◆ TASK DESCRIPTION
For the material below, output exactly the span from the line with "This screenshot has width=597, height=248." to the line with "Focus the Number", including both, and nothing besides.

◆ DATA IN THIS EXERCISE
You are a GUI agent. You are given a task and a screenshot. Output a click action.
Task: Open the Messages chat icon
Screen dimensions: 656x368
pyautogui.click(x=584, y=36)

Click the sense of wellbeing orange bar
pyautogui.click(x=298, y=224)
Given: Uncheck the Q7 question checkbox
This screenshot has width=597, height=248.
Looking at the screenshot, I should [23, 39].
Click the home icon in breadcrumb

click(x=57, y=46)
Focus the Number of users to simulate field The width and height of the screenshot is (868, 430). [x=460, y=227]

...

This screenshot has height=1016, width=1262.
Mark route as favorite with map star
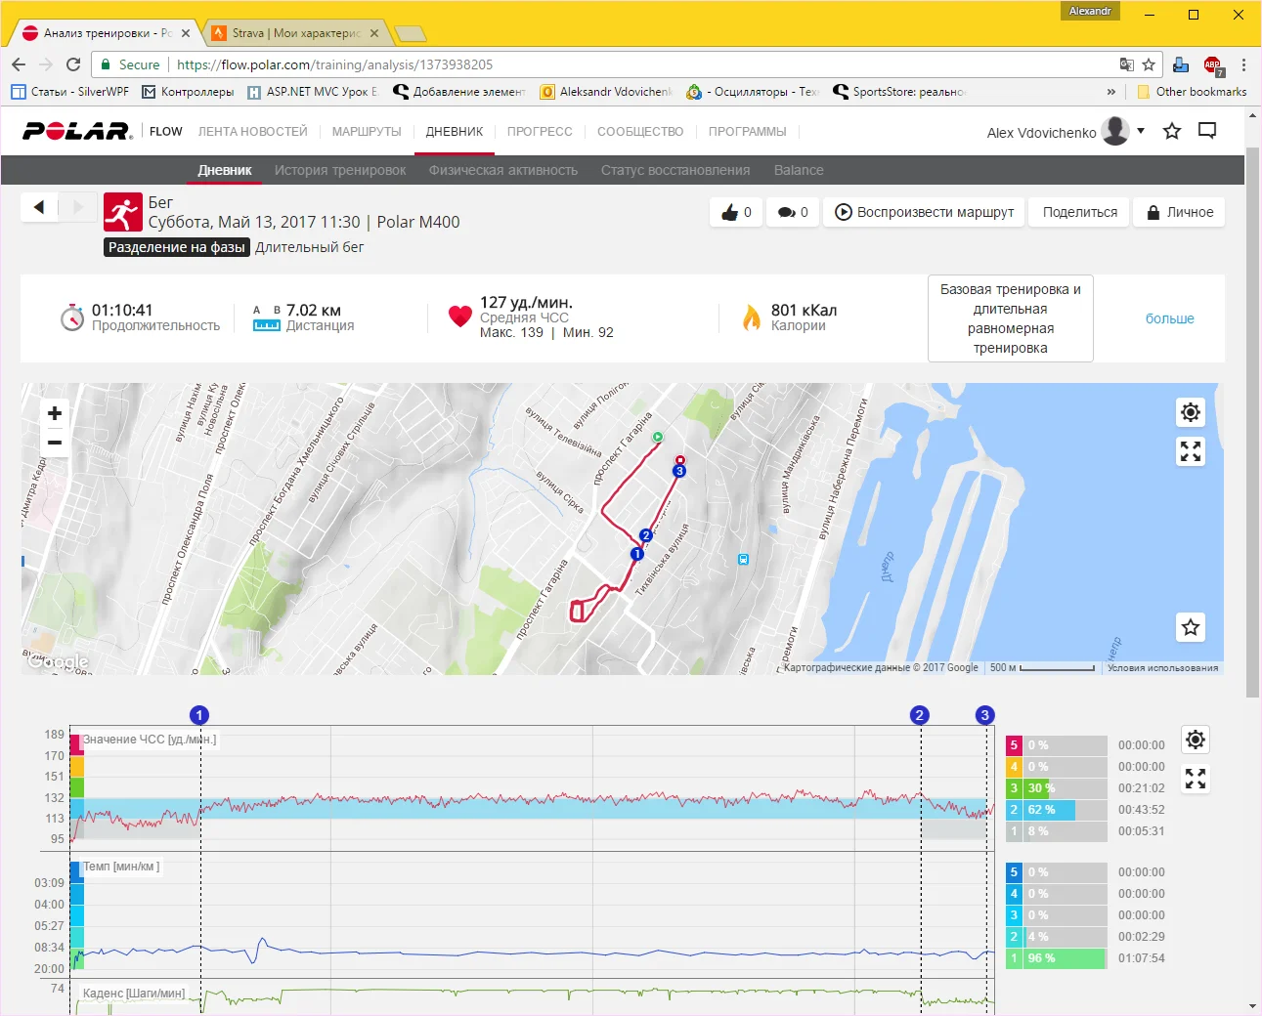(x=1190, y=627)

* * *

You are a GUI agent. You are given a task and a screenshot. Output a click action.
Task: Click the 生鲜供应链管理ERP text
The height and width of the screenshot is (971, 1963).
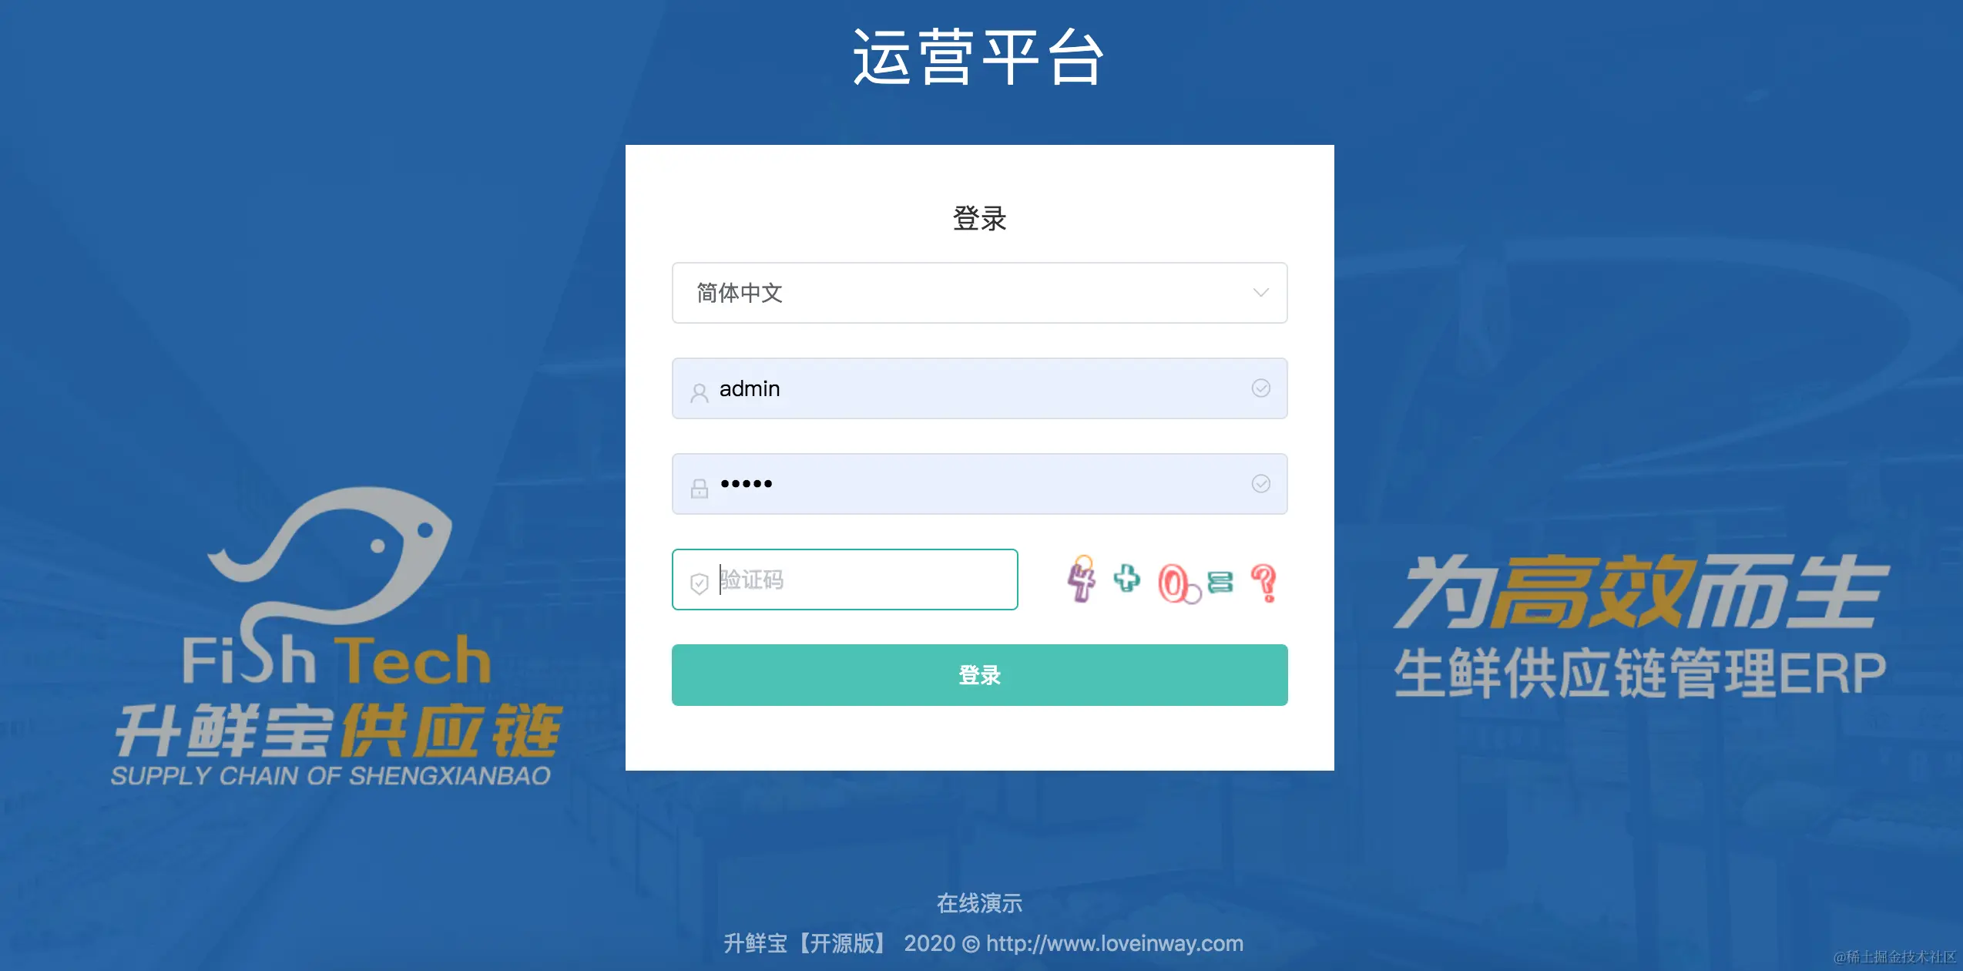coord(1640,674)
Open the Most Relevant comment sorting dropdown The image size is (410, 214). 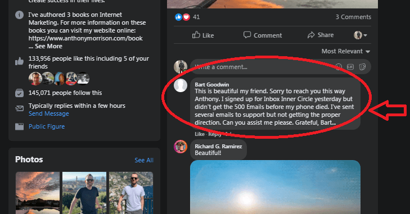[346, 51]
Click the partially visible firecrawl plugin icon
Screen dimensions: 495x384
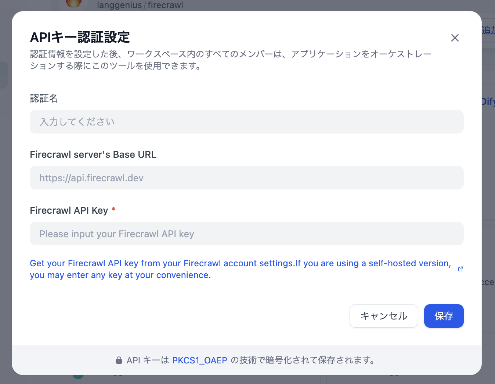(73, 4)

◆ REPLY
This screenshot has width=597, height=248.
Looking at the screenshot, I should [23, 39].
Click the home icon in breadcrumb

click(x=57, y=46)
Focus the Number of users to simulate field The width and height of the screenshot is (868, 430). [x=460, y=227]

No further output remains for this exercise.